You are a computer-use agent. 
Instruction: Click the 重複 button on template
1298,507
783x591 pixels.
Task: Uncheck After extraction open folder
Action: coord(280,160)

-------------------------

What this task involves:
Write out all the items again, renaming "button" to "control" wherever it appears and leaving everything else the same.

Exercise output:
You are a computer-use agent. 
Instruction: Click the 重複 control on template
1298,507
783x591 pixels.
Task: Uncheck After extraction open folder
Action: coord(280,160)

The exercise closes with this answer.